**Input rows:**
#####

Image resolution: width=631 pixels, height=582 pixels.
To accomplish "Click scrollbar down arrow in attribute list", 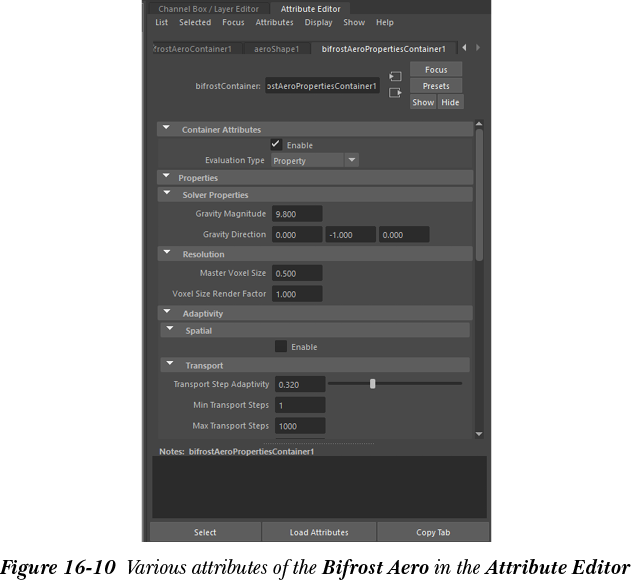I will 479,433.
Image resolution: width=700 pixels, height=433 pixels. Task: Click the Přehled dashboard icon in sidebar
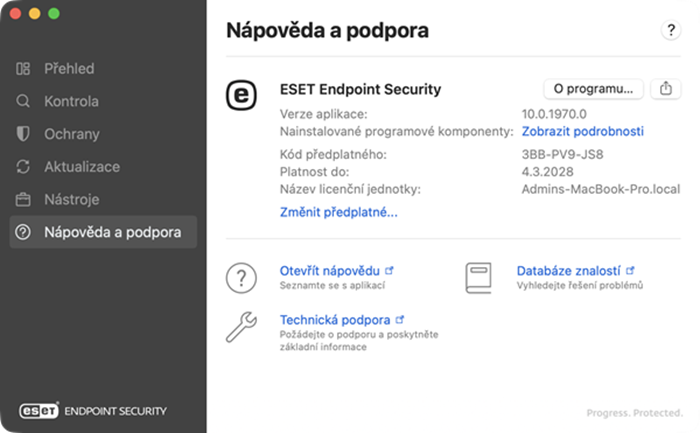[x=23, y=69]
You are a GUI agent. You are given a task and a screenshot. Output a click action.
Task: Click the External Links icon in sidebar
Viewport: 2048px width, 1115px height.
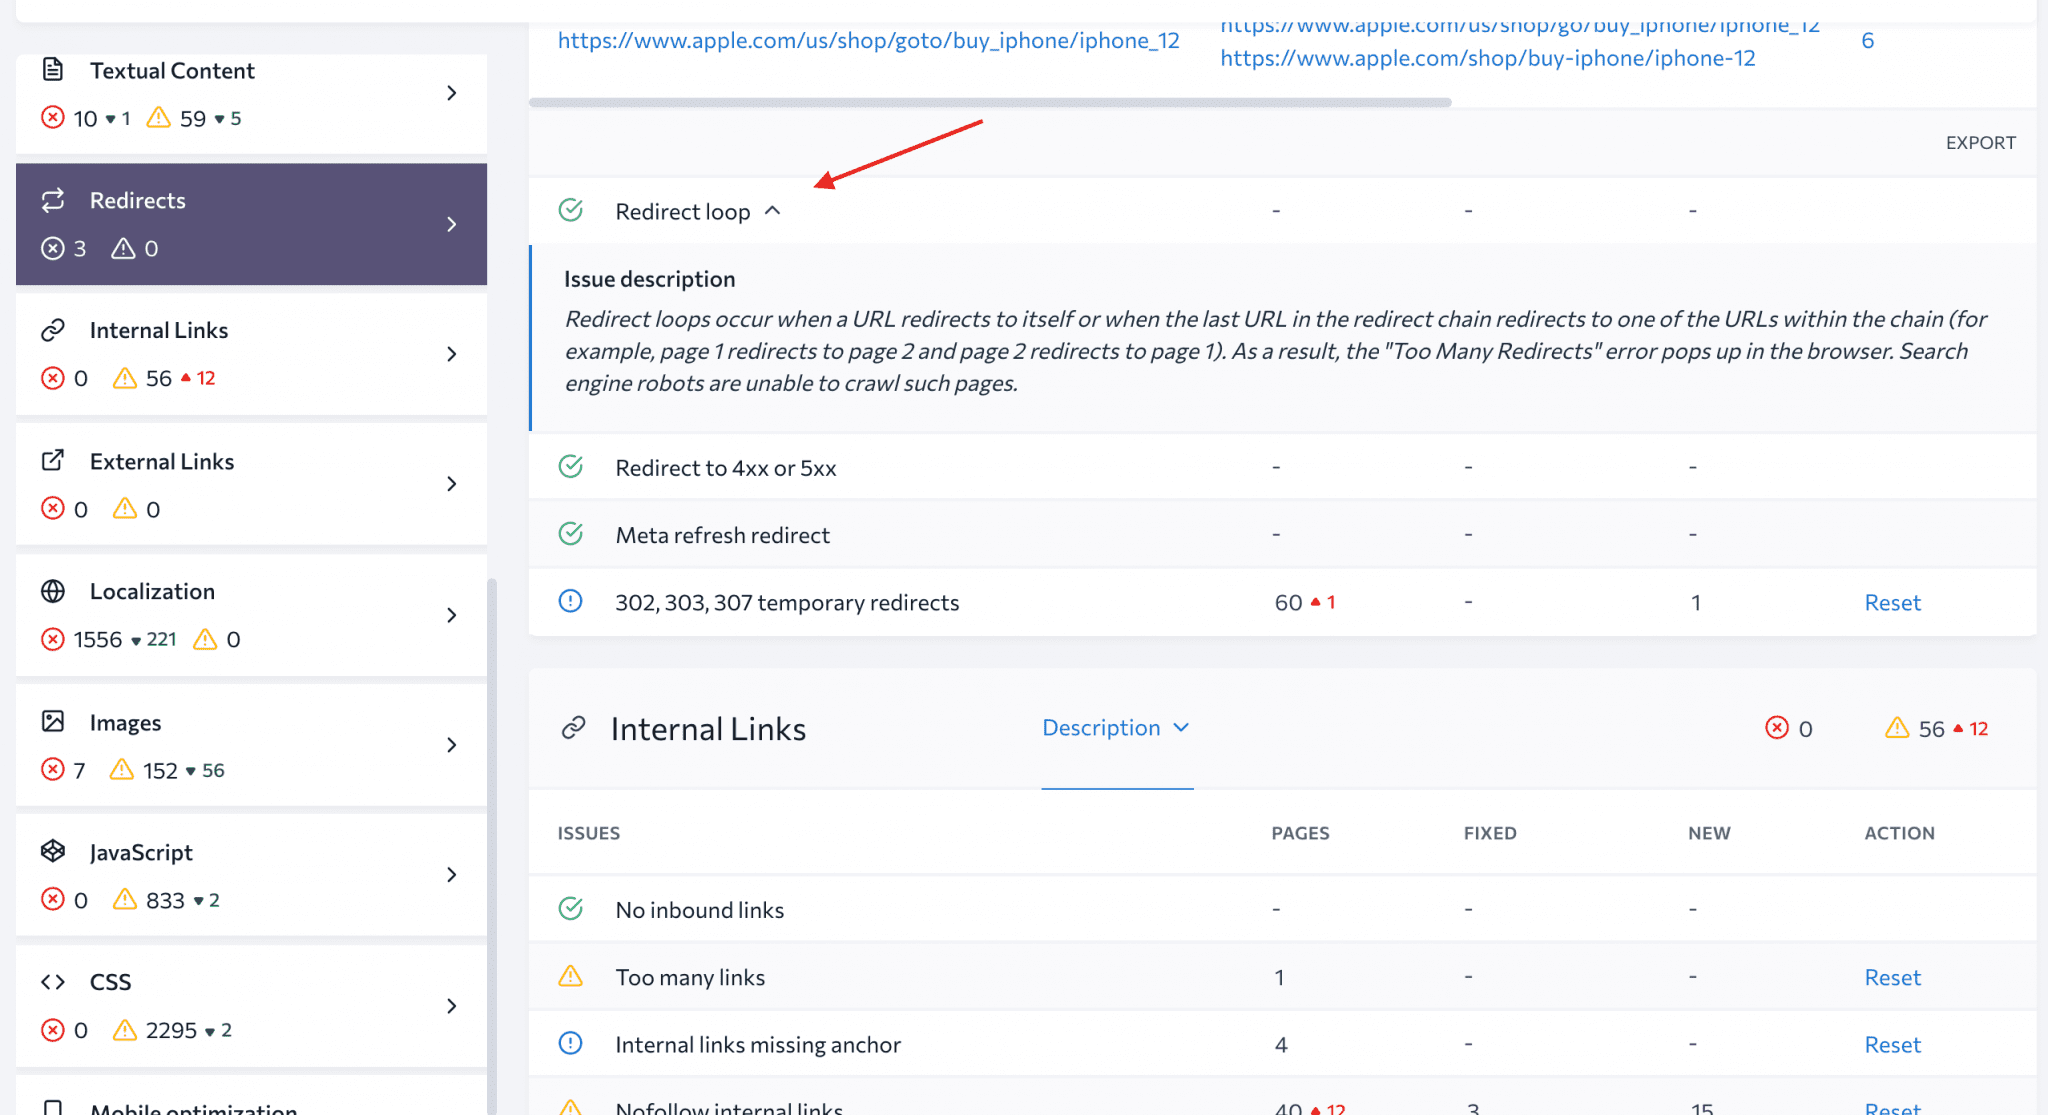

#####

**Exercise aim:**
Please reproduce the rows starting with the line that contains "You are a GUI" and going on through the end of the rows, leaving out any pictures.

**Solution for this task:**
You are a GUI agent. You are given a task and a screenshot. Output a click action.
Task: Click the External Links icon in sidebar
Viewport: 2048px width, 1115px height.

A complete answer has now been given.